The giving, evaluating, and removing access controls to encryption keys or other system settings is one of the most important internal control areas. Access restrictions also depend on the proper delegation of power and the separation of conflicting responsibilities. Timely reconciliations between transactions recorded on the blockchain and those documented in the entity’s financial and tax records are another crucial aspect of internal control to guarantee the maintenance of sufficient books and records.
The job of dispelling blog hype, educating stakeholders, and discussing what blockchain does and doesn’t accomplish is currently being carried out by technology consultants. The discussions about what is “on-chain” vs. “off-chain” and how “tokenomics” needs to promote good behaviour are examples of new jargon.
As new protocols and platforms arise, it is necessary to rethink a suitable technology stack to bridge the gap between the technology’s current fledgling state and an enterprise-grade future. This technology stack is constantly evolving at both the core and the periphery. Even if creating a scalable blockchain solution is challenging, tried-and-true methods should continue to be considered.
- KYC/anti-money laundering (AML)
Authorities first viewed blockchain with a great deal of mistrust due to its role in enabling virtual currencies like bitcoin and its early links with dubious entities like Silk Road and the dark web. Cryptocurrencies’ intrinsic features of speed, cross-border capability, irreversibility, and pseudonymity, among others, generated fears that they will appeal to money launderers and others who violate sanctions.

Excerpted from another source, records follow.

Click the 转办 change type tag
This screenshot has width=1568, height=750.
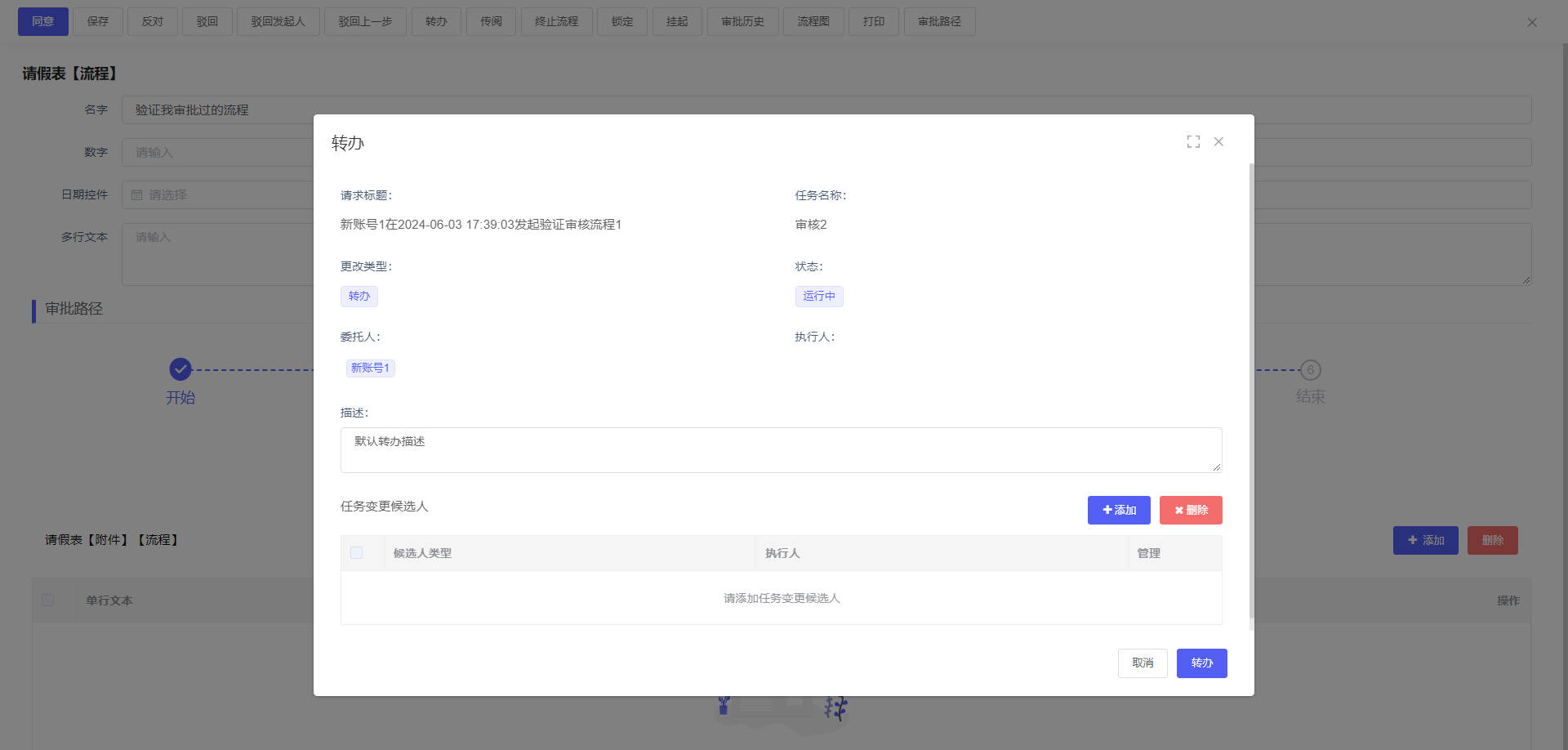(x=359, y=296)
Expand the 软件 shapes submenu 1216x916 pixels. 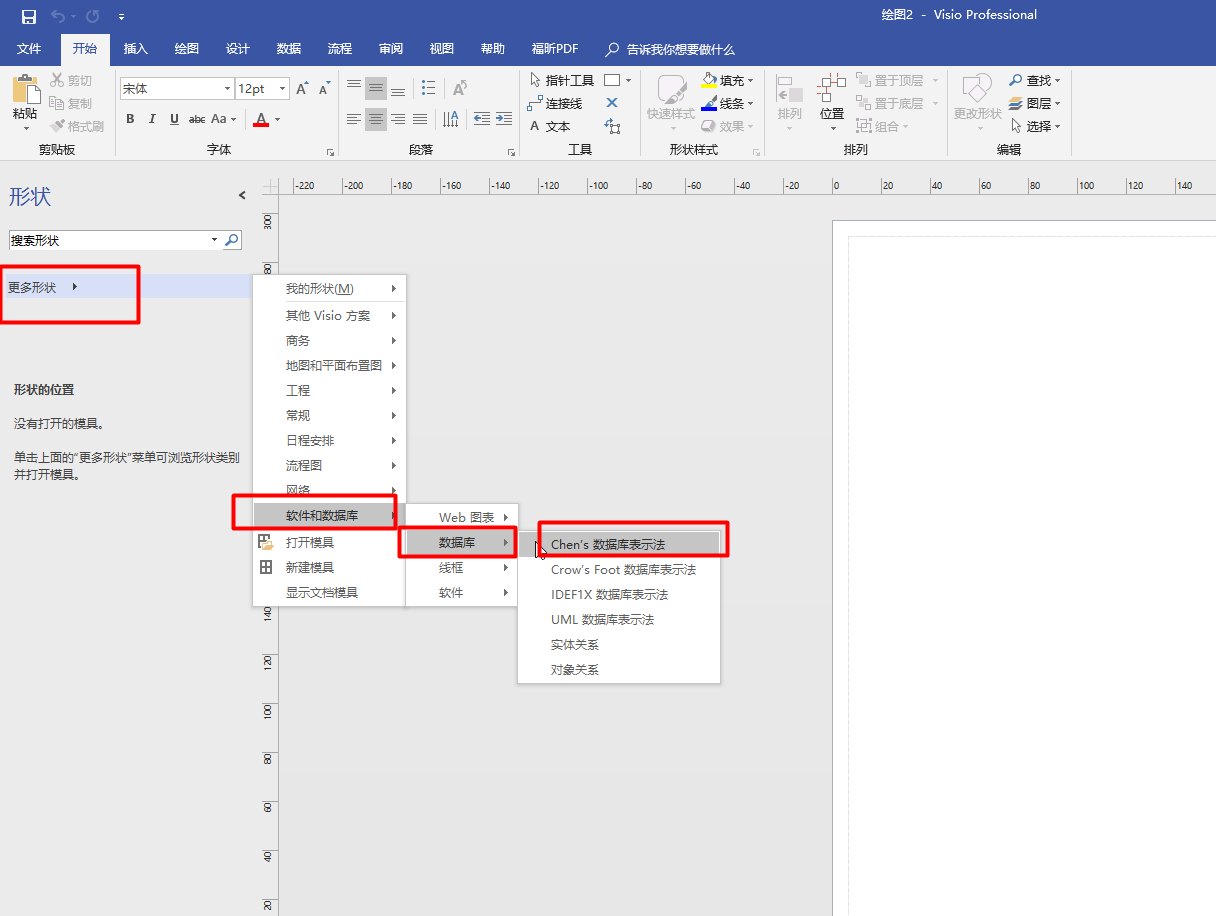pos(450,592)
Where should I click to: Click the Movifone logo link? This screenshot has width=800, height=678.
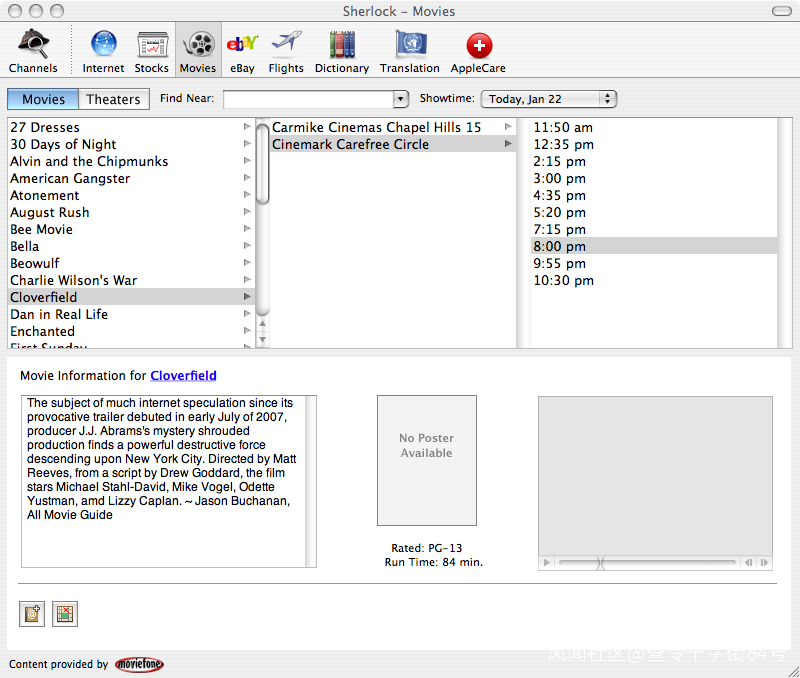139,664
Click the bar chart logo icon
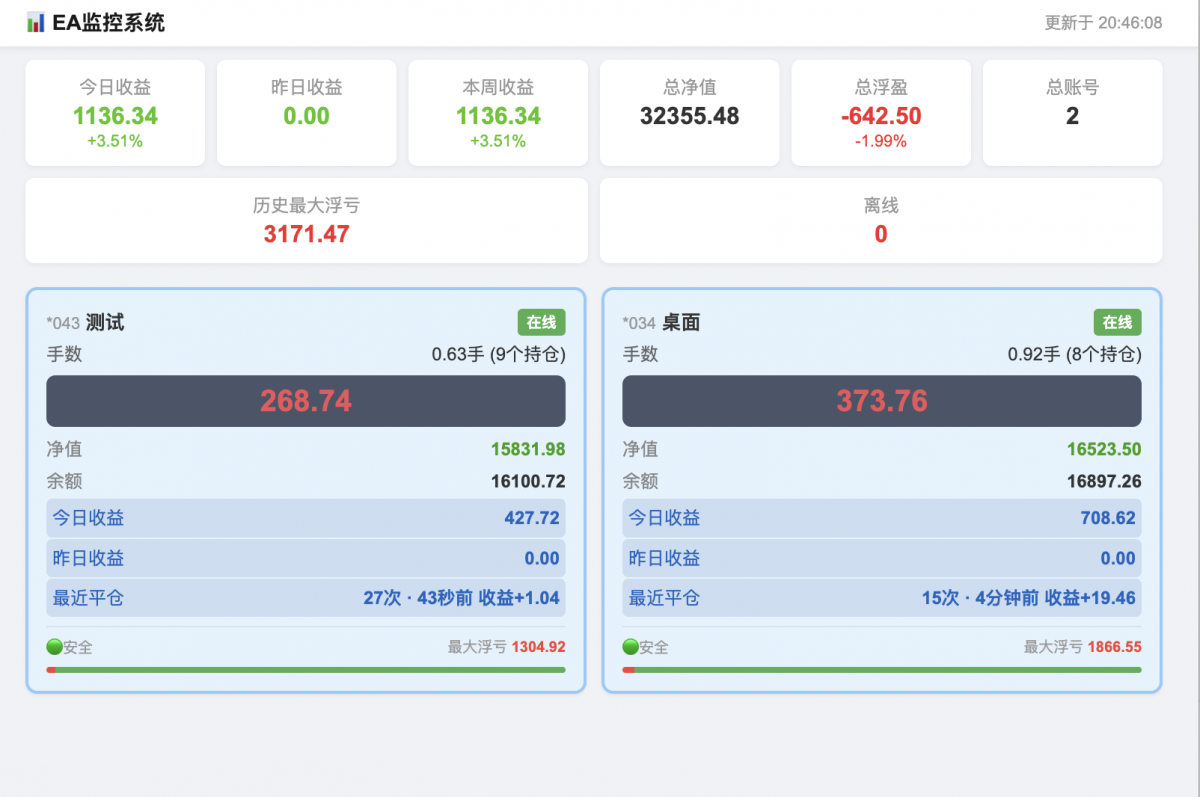 tap(36, 22)
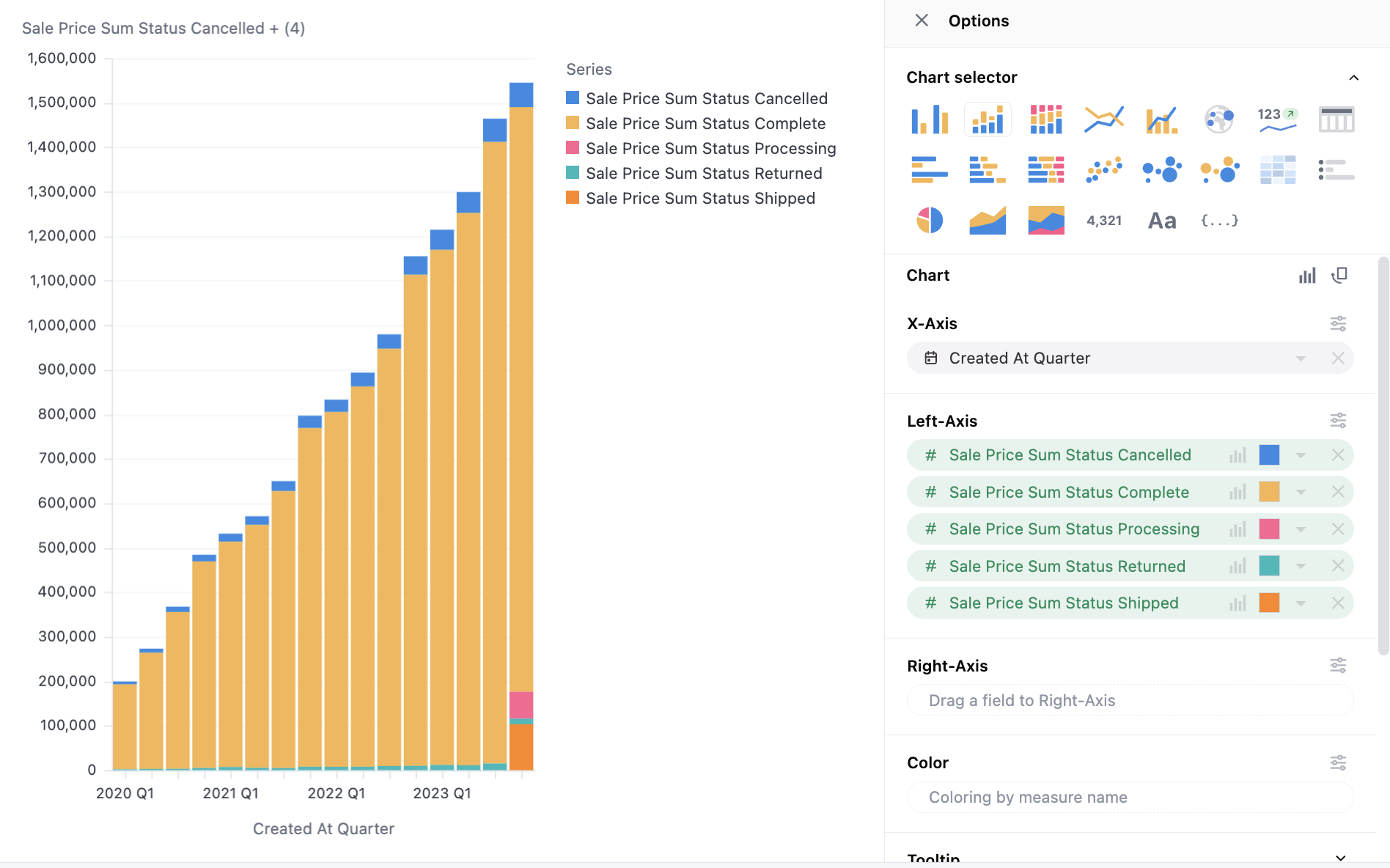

It has been claimed that regulatory ambiguity over applying AML rules, such as KYC, has stifled innovation among ecosystem actors. Ironically, because blockchain serves as a trustworthy store for data, identity verification methods, and transaction logs, blockchain may be the best instrument for meeting regulatory requirements. One of the sectors being most significantly disrupted by blockchain is financial services.
Trends enabling blockchain’s future
As seen by innovations from businesses like Brave, Civic, Rivetz, and others, the frontiers of commerce are currently once again being pushed. These enterprises are assisting in the redefinition of business practices, trade, and consumer-business interactions. They are the pioneers of a new commercial evolution and the blockchain’s future.